Q: what does "summary(g)$sigma"
estimate?
> bm
# take a look of its value
[,1]
[1,] 4.001363
> c(y0-qt(0.975,g$df)*bm, y0+qt(0.975,g$df)*bm) # the 95% confidence interval for the prediction of mean response. confidence interval = estimate ± (critical value)*(s.e. of estimate).
[1] 14.44657 30.56488
There is a more direct method in R as follows for
computing the confidence interval of prediction.
> predict(g, data.frame(p15=4, p75=3,i nc=1100, gro=3), se=T, interval="confidence")
# use "help(predict.lm)" to get
more information about the command. The "interval="confidence"" option returns
the C.I. of mean response whereas "interval="prediction"" returns the C.I. of
future observation. Note that the default confidence level is 0.95.
$fit
fit lwr upr
[1,] 22.50572 14.44657 30.56488
$se.fit
[1] 4.001363
$df
[1] 45
$residual.scale
[1] 3.802648
Let us now generate a pointwise confidence band for predictor p75 when other predictors are fixed at their mean values.
> grid <- seq(0, 10, 0.1) # predict mean response at these p75 values
> p <- predict(g, data.frame(p15=mean(p15), p75=grid, inc=mean(inc), gro=mean(gro)), se=T, interval="confidence") # obtain the estimates of mean response and their C.I.'s
> matplot(grid, p$fit, lty=c(1,2,2), lwd=3, type="l", xlab="p75", ylab="saving") # draw the prediction line and confidence band. the "matplot" command plots the columns of one matrix against the columns of another
> rug(p75) # the observed values of p75.
Q: What information have you found from the plot? How to interpret the information?

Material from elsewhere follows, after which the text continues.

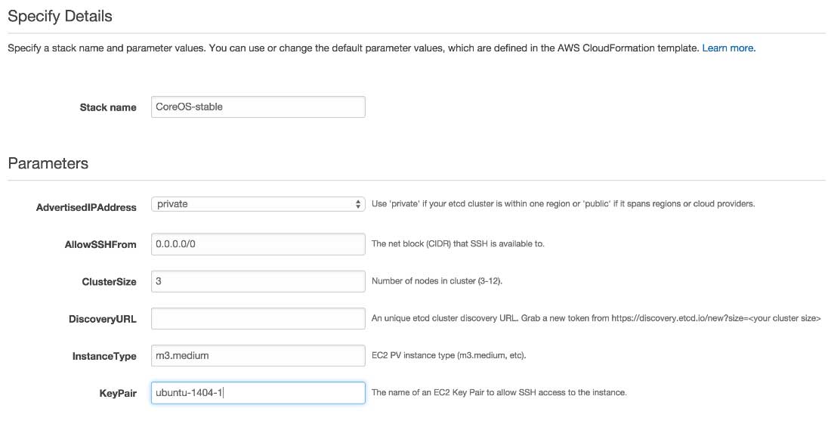Click the AllowSSHFrom field containing 0.0.0.0/0
This screenshot has width=831, height=424.
pyautogui.click(x=258, y=243)
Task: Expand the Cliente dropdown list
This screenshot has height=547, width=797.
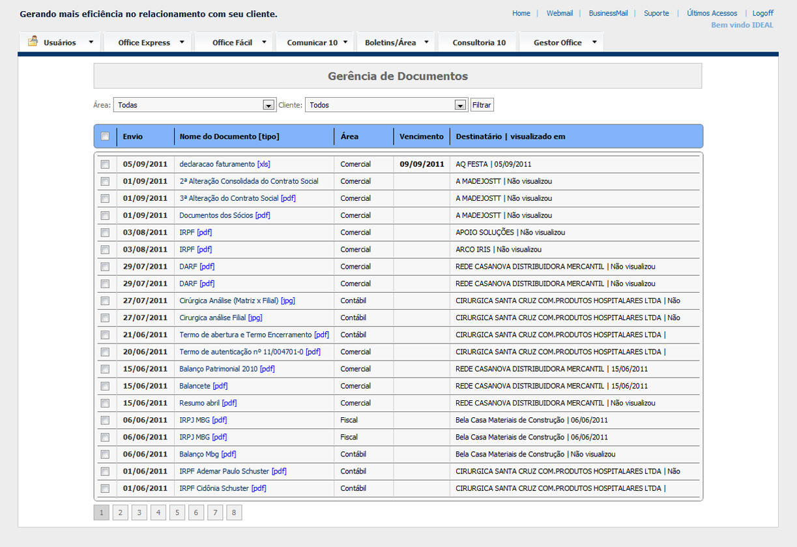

Note that some C.I.'s contain negative values, which is unrealistic because saving should always be no less than zero. This reminds us the danger of extrapolation, i.e., the fitted model may not hold outside the range of p75.
In some instances, impossible values in the CI can be avoided by transforming the response, say taking logs, or by using a probability model more appropriate to the response.
The normal distribution has supports on the whole real line and so negative values are always possible.
We see that the confidence bands become wider as we move away from the range of the data.
Notice that this widening does not reflect the possibility that the mean structure of the model may change as we move into the region without observed data.
The widening only reflect the uncertainty in the parametric estimates, but not uncertainty about the model.
confidence interval for the prediction of future observation
The prediction of future observation has same predicted value as the prediction of mean response. However, the former will have a wider C.I. than the latter because we must take into consideration the variance of e, a future error.
> bmf <-
sqrt(1+(t(x0)%*%xtxi%*%x0)) * summary(g)$sigma
# compare it with the "bm" above. Note that the
1 comes from future error
> bmf
# take a look of the value
[,1]
[1,] 5.520058
> c(y0-qt(0.975,g$df)*bmf, y0+qt(0.975,g$df)*bmf) # the 95% confidence interval for the prediction of future observation. confidence interval = estimate ± (critical value)*(s.e. of estimate).
[1] 11.38776 33.62369
> predict(g, data.frame(p15=4, p75=3, inc=1100, gro=3), interval="prediction") # a convenient way to obtain the confidence interval. the "interval="prediction"" option returns the C.I. for the prediction of future observation
fit lwr upr
[1,] 22.50572 11.38776 33.62369
Compare it with the CI for the prediction of mean response.